Australian police on Tuesday said a brutal live-streamed knife attack at a church service in Sydney was a religiously motivated "terrorist" act, as they urged calm from the angered local community.
Two people were stabbed when a 16-year-old suspect rushed the dais at an Assyrian church in western Sydney late Monday, slashing wildly at the bishop who was giving a sermon.
The teen was immediately subdued by outraged congregants and taken into police custody.
The alleged perpetrator was "known to police" but was not on any terror watchlists, senior officers said.
"After consideration of all the material, I declared that it was a terrorist incident," New South Wales police commissioner Karen Webb told a news conference.
Webb said the attack was deemed an act of religiously motivated "extremism" that intimidated the public -- adding that the victims were "lucky to be alive".
The head of Australia's leading spy agency said that the suspect appeared to have acted alone and there was no immediate need to raise the country's terror threat level.
"At this stage, it looks like the actions of an individual," Australian Security Intelligence Organisation head Mike Burgess said in rare public comments.

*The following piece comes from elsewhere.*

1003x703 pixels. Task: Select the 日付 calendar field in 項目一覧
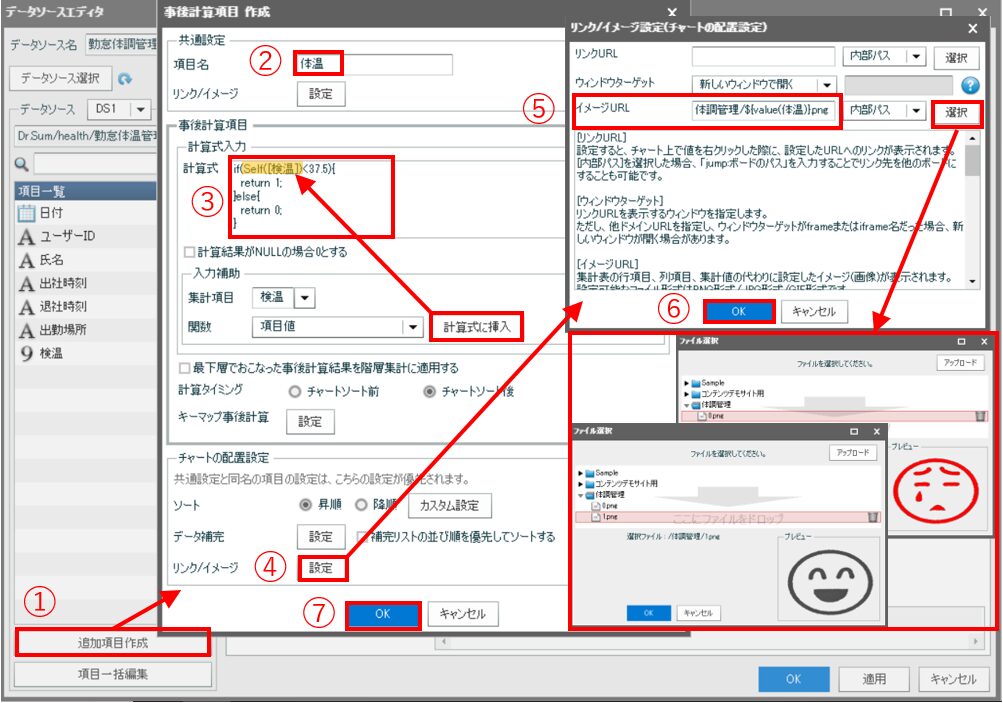pos(26,213)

"At this point, there is no indication of anyone else involved, but that remains an open investigation."
Three other people were treated for non-stab wounds sustained in the attack and about 30 more were treated after a riot that ensued outside the church.
For three hours, more than 500 protestors clashed with a phalanx of riot police who battled to prevent them from reentering the church and lynching the teen.

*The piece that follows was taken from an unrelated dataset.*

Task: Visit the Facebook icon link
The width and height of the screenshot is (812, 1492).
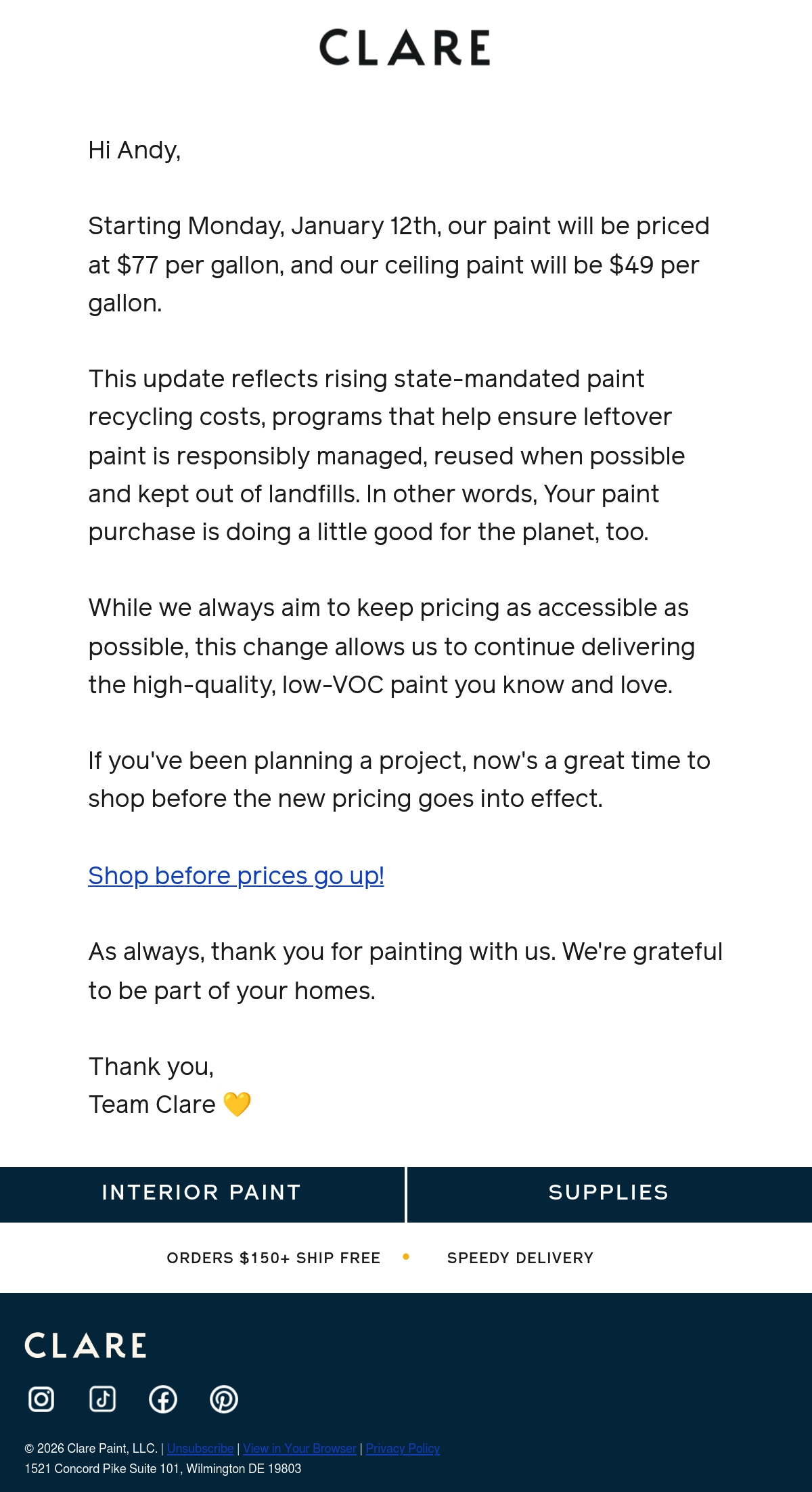Action: click(x=163, y=1399)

He is now being held at an undisclosed location and is believed to have also sustained knife injuries. Authorities had originally given the suspect's age as 15.
An AFP journalist at the scene late Monday saw projectiles being hurled before police with riot shields and body armour eventually pushed the protesters away from the church.

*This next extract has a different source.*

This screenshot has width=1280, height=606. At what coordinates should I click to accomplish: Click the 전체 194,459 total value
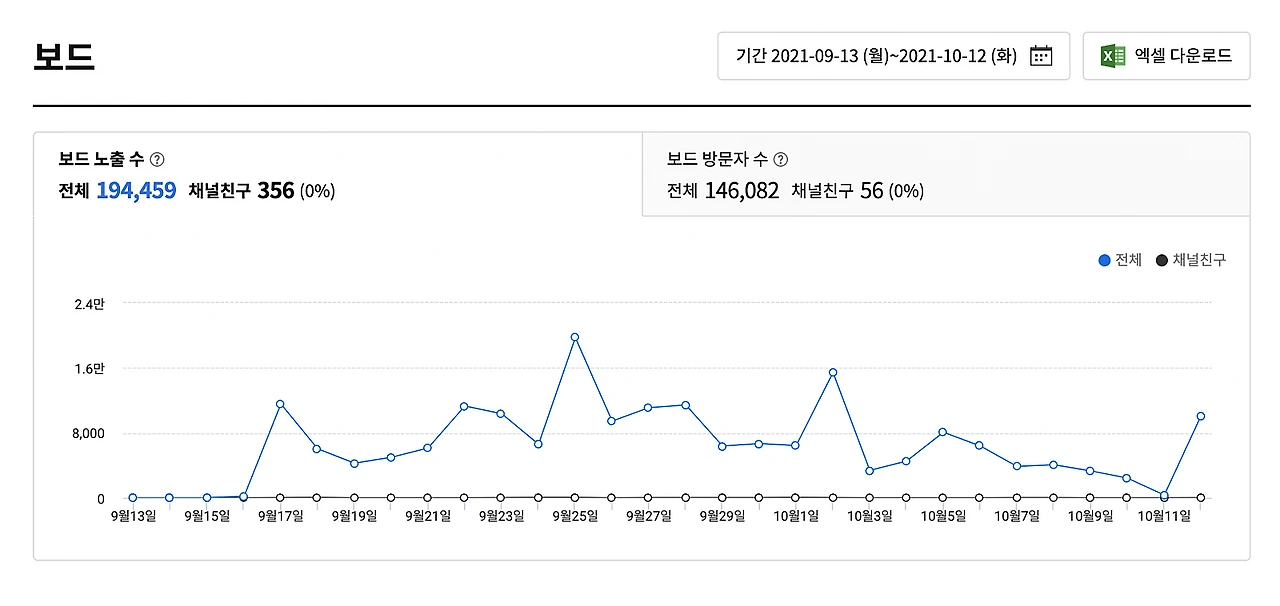[x=117, y=190]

Twenty police vehicles and some houses were damaged as the protesters threw bottles, bricks and other items.
One officer was "hit with a metal object and sustained a twisted knee and a chipped tooth", police said.
"Another constable sustained a broken jaw after he was hit with a brick and a fence paling."
Calm was eventually restored, but more officers were deployed to the neighbourhood to protect local religious buildings.
The incident came two days after a man with a knife killed six people at a shopping mall in the city's east before being shot dead by police.
AFP verified the video of Monday's attack as being taken at the Christ the Good Shepherd Church, which has an online following of almost 200,000.
It is located in Sydney's western suburb of Wakeley, a hub for Sydney's small Christian Assyrian community, many of whom fled persecution and war in Iraq and Syria.
New South Wales state premier Chris Minns issued a joint statement with Christian and Muslim leaders calling for calm.
"We're calling on everyone to act with kindness and respect for each other", the statement said.
"Now is the time to show that we are strong and united."
Assyrians trace their roots to an empire that ruled a swath of the ancient Middle East.
Since that age of empire, they have faced persecution as a religious and ethnic minority distinct from the region's Arab and Muslim majorities.
There have also been schisms within the local Assyrian community over the teachings of the victim Bishop Mar Mari Emmanuel.
Australians are still reeling from Saturday's stabbing, which was carried out by a 40-year-old man with a history of mental illness.
In that attack, videos shared on social media showed unshaven itinerant Joel Cauchi pursuing mostly female victims as he rampaged through the vast, crowded Westfield shopping complex in Bondi Junction on Saturday afternoon.
A black ribbon was projected onto the Sydney Opera House on Monday as a mark of respect for the victims of that attack.